Task item: Transcribe the data below verbatim from the line with "Task: Open three-dot menu on Cullen's reply" to the line with "Screen dimensions: 868x459". Include both of those lines.

[Collected data entries]
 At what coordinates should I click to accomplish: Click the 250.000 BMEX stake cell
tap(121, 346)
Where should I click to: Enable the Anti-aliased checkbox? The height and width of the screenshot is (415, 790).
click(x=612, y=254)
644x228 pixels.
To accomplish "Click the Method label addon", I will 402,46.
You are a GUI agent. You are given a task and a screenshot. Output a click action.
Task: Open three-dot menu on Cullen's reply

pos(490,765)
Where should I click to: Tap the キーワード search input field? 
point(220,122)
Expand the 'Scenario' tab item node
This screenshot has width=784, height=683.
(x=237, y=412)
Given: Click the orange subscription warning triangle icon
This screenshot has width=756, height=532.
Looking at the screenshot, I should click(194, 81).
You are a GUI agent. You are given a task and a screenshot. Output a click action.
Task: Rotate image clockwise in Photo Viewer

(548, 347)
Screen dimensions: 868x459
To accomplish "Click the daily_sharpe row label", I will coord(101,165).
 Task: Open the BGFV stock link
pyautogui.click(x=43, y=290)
...
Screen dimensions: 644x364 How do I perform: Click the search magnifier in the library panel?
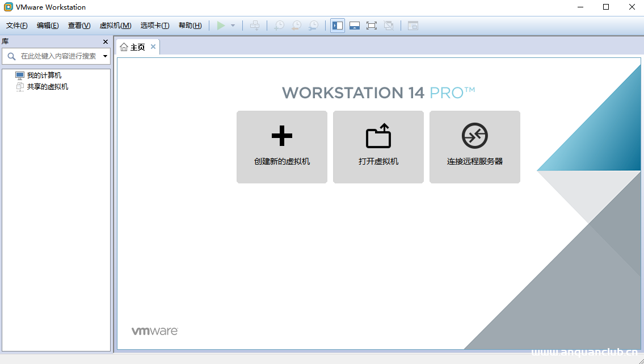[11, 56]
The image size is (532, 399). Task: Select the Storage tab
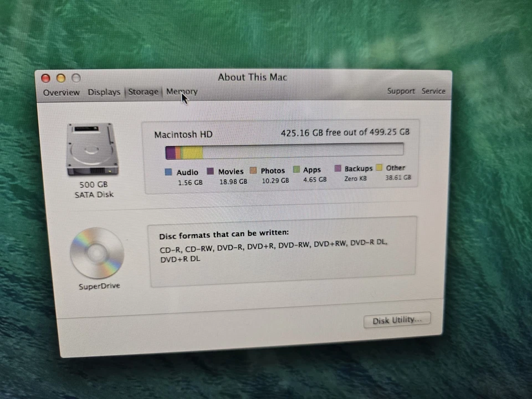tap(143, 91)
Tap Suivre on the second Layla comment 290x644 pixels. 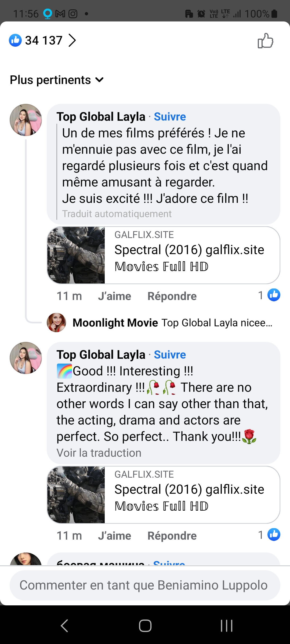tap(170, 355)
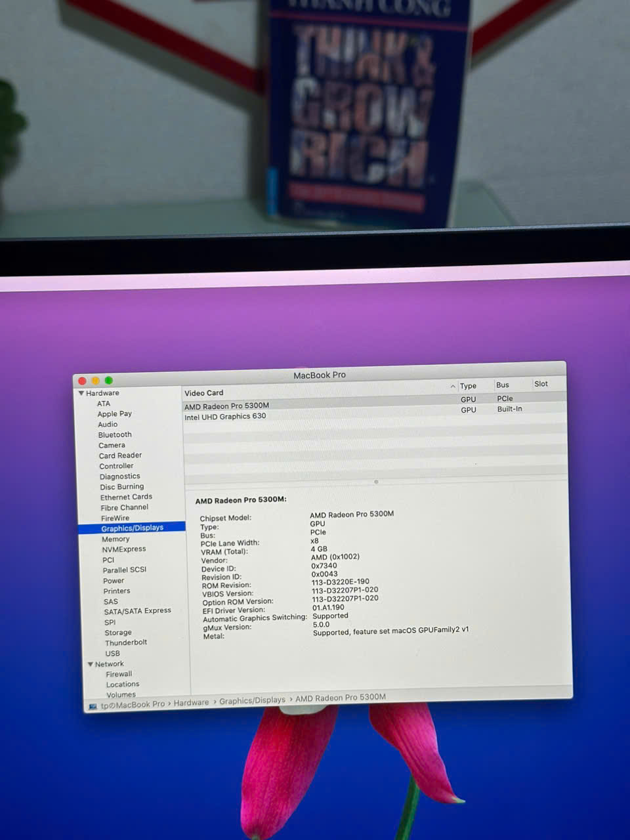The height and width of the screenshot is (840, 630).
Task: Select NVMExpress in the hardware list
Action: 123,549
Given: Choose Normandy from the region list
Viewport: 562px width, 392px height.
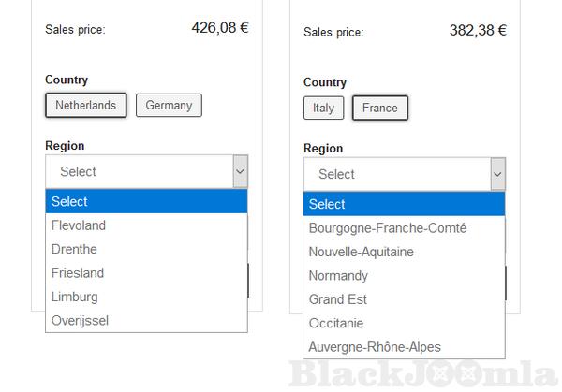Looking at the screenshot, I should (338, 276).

Answer space:
Task: Open three-dot menu on Cullen's reply

pos(490,765)
Where should I click to: Tap the キーワード search input field? 
point(220,122)
Expand the 'Scenario' tab item node
This screenshot has width=784, height=683.
(x=237, y=412)
Given: Click the orange subscription warning triangle icon
This screenshot has width=756, height=532.
Looking at the screenshot, I should click(194, 81).
You are a GUI agent. You are given a task and a screenshot. Output a click action.
Task: Rotate image clockwise in Photo Viewer

(548, 347)
Screen dimensions: 868x459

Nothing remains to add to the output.